War gamers may be forced out of tunnels in Epsom

Entrance to the tunnels Entrance to the tunnels

War gamers will have to vacate a huge World War II tunnel complex if plans to convert it into a maximum security bank vault for precious metals go ahead.

From outside the fenced site, 15 minutes walk from the centre of Epsom, there is nothing to show that the trees mask the entrance to a huge bomb shelter.

John, who runs Elite Action Games which uses the tunnels for airsoft war games agreed to show us round, provided we did not reveal the exact location.

He led us through two gates down a tree-lined slope to the metal entrance.

Pulling open the thick door, John said: "It looks like something out of a horror movie."

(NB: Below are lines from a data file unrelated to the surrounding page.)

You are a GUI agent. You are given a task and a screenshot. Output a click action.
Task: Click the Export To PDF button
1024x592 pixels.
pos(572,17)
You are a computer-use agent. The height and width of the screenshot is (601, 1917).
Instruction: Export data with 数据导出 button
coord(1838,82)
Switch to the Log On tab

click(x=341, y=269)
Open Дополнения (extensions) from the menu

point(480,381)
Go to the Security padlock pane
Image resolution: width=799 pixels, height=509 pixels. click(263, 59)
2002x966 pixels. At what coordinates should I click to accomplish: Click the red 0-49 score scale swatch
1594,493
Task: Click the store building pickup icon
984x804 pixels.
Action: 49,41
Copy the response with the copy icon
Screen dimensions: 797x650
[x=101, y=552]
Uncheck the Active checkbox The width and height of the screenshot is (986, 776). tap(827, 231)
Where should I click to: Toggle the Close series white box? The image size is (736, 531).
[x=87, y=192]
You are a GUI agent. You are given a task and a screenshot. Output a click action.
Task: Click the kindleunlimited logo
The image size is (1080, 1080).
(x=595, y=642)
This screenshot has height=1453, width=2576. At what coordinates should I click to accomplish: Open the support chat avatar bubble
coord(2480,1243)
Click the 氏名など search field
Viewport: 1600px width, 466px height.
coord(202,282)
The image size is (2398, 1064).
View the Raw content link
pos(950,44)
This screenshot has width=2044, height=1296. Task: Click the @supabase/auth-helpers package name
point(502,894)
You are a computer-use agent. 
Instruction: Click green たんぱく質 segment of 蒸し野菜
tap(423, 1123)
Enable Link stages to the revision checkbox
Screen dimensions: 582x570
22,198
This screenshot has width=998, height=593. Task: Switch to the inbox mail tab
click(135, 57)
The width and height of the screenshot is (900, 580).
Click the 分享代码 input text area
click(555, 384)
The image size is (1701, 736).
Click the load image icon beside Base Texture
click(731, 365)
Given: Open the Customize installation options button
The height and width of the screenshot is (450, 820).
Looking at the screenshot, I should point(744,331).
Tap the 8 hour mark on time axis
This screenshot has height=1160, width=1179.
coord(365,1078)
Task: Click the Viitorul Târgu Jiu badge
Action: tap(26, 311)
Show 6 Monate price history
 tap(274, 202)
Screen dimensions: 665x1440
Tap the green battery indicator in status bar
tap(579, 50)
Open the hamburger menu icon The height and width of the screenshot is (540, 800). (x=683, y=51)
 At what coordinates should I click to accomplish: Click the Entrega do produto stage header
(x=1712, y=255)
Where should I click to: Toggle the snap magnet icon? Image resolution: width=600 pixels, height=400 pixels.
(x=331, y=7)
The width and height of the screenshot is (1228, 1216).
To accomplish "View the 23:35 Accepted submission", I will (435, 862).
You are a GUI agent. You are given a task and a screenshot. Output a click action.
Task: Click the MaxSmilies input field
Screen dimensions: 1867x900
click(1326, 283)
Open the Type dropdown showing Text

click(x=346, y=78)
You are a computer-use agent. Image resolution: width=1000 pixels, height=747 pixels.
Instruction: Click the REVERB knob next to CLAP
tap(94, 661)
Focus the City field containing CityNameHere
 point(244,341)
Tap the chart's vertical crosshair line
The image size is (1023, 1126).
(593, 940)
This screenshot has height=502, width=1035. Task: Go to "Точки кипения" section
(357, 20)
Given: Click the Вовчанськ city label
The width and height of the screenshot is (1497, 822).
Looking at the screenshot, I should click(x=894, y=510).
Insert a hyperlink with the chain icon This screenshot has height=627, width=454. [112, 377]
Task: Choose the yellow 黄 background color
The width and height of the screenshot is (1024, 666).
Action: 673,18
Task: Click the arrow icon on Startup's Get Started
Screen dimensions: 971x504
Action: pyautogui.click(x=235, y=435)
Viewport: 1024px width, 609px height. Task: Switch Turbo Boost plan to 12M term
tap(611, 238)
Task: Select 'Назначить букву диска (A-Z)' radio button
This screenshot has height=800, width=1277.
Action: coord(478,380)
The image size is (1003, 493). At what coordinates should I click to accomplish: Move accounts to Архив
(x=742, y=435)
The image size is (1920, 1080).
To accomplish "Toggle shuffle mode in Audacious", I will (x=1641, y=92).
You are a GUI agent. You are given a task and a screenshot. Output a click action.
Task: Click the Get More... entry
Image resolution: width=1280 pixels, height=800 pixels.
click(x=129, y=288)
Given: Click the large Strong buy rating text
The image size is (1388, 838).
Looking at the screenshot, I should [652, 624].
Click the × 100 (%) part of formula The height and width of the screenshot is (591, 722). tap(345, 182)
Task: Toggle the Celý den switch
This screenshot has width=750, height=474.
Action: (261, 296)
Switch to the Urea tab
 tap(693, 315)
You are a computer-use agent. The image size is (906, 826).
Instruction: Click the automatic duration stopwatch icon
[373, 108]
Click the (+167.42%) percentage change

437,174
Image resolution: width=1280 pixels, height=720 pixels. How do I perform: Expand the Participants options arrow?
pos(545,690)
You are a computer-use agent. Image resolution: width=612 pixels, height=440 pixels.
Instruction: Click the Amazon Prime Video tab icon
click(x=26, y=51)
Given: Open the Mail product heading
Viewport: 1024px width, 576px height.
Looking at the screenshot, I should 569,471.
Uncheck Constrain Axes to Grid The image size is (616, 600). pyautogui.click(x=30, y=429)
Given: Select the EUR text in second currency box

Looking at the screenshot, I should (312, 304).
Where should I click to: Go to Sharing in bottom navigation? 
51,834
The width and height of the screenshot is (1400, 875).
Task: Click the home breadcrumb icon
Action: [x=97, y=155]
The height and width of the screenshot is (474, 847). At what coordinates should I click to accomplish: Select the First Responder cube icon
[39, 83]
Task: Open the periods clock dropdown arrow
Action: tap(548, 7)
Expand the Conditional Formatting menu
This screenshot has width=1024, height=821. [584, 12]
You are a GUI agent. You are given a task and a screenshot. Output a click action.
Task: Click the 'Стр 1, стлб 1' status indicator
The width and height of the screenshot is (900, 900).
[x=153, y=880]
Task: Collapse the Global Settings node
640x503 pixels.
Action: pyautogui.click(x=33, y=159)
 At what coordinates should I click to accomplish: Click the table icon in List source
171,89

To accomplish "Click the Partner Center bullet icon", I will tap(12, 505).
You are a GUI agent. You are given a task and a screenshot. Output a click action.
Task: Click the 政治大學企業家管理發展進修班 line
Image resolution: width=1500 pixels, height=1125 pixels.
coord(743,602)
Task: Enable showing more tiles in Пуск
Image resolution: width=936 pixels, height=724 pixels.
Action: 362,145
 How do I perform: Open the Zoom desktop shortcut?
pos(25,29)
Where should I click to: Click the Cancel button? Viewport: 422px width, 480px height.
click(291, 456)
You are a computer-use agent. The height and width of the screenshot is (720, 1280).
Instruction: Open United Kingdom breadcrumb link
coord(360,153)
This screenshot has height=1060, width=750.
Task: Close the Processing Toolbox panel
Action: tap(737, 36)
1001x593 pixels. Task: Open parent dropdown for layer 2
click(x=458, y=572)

We went through the high brick entrance tunnel into the complex, walking passed fake danger signs for the war games which take place on Wednesday nights and Saturdays.

Up to 30 people take part, paying £25 on Saturdays to try their hand as a Tunnel Rat - acting out the ferocious fighting that took place in tunnels during the Vietnam War.

Passing a room that was used as a warden’s office during the war we stopped underneath a hole in the ceiling and John told us to look up.

A model skeleton dropped down from the darkness.

He said: "You’ve got to have a sense of humour in these places."

Our torches lighted the way through the men’s toilets and then through the former medical point.

In another corridor pick marks could be seen on the chalk walls and John said there would have been benches there during the war.

He said: "They would have sat here singing, having a cup of tea and trying to get some shuteye."

Airsoft plastic pellets, some of which glowed in the dark, were scattered on the muddy ground.

At one point we had to walk through shallow flood water and John said the ventilation shafts had been blocked in because kids used to climb down.

He said: "It’s lost, this stuff. That’s why we love it down here you see. Nobody knows about it."

He said rumours that there were plans for the Royal Family to stay there or claims it was haunted were merely ‘hogwash’.

At the end we went to the action games ‘safe zone’ where we put on damp masks and fired plastic pellets that pinged down the room.

Suddenly the lights began to flicker signalling that we had about a minute to leave the tunnels before the generator ran out of fuel.

Back in the sunlight, John pointed out marks on the doors where people had tried to break in with an angle grinder.